In a similar vein, Eliza is eventually confronted by the idea that some women face more hurdles than others, either due to racial identity or socioeconomic class. As Sarah points out to her, Eliza has never been forced into sex work or left buying items scavenged from dumps to survive, as Sarah’s relatives have. Eliza is also literate, unlike Sarah, and can therefore attempt to enter the literary world at the novel’s end. Through the nuances of her identity and experience, Eliza shows the many factors that shape a woman’s role and opportunities in British Victorian society.

Racism and Oppression

The Fraud explores the many forms of racism and oppression that perpetuate hierarchical systems of injustice. Through the different attitudes and experiences of the characters, The Fraud reveals how racism is an insidious force that can infiltrate into every level of society.

The dehumanization of enslaved people is most explicit in the depictions of the plantation system in Jamaica. The Black characters are forced to labor tirelessly for their white enslavers, who regard them as inherently inferior to the white landowners. The Black women are frequently raped by white overseers and landowners, who then either shun their biracial children or regard them as possessions to be used or discarded as they wish. This racist ideology is displayed even by some of the victims of this oppressive system: Roger Elletson, the son of a white landowner and a Black woman, takes pride in his light skin and holds the Black enslaved workers in open contempt instead of treating them with respect and solidarity as his equals.

Another and more subtle form of racism explored in The Fraud is that of the white savior. Eliza supports abolition, regarding herself as more morally enlightened than the pro-slavery factions and unapologetic racists around her. However, Eliza’s internalization of racist ideology is so embedded that she doesn’t realize many of her own subconscious biases. She has certain expectations of what a Black person will sound like or act like, and when Black people such as Miss Jackson or Henry Bogle defy these expectations, Eliza is at a loss for how to understand that person. She enjoys blackface performances and buys porcelain figures of Black children, inadvertently revealing how casually she objectifies Black people. Most significantly of all, Eliza decides to write a book about Andrew Bogle, robbing Bogle of his own story. She seizes upon a Black man’s story for her own profit and gain without including him in any compensation or glory. Andrew Bogle’s story is his to tell, but because he is Black and Eliza is white, she can co-opt his narrative without anyone questioning her authenticity. Meanwhile, this leaves Bogle penniless and anonymous, while Eliza uses his lived experience to seek her own literary fame.
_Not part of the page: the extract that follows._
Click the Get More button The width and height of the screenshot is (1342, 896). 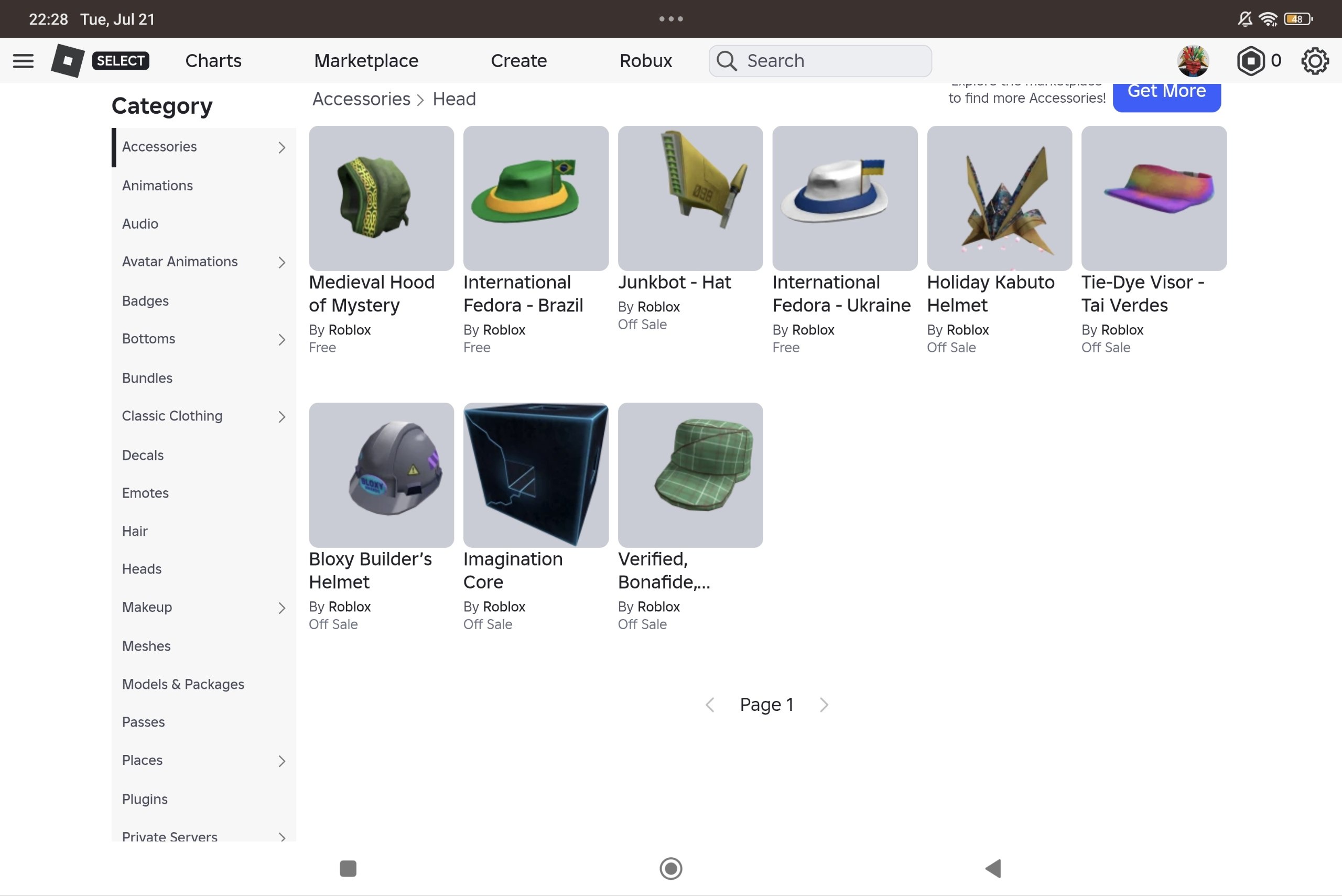[x=1166, y=94]
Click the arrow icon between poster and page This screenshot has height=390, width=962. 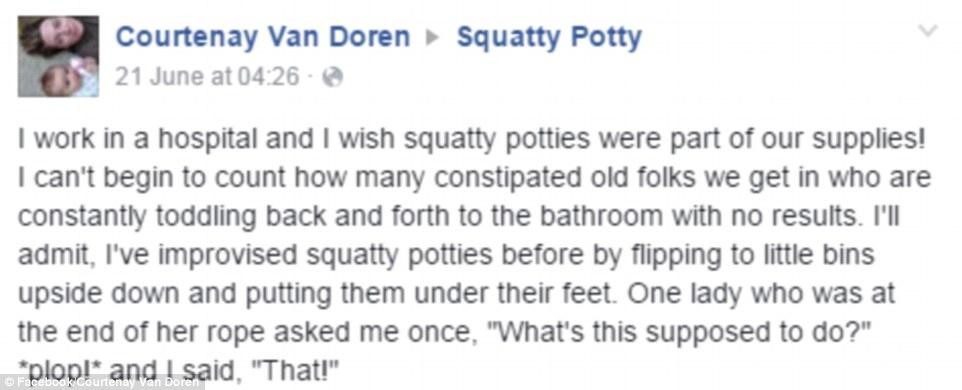(433, 38)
These are, however, some signs of hope in the narrative. Henry Bogle provides the important voice that contradicts Eliza’s belief in the slow nature of progress. Henry was educated in a country that will never accept him even though he was born and raised there. He is therefore forced to rely on his own agency and dignity, rejecting any passivity in the face of racist institutions. He advocates for radical change and selfhood. Henry represents the new generation of Black Britons who are no longer enslaved (technically) but who are still discriminated against by their racist society. Their confidence and determination represent a better future ahead, as they are a new generation who will assert their own agency and tell their own stories to bring about real change.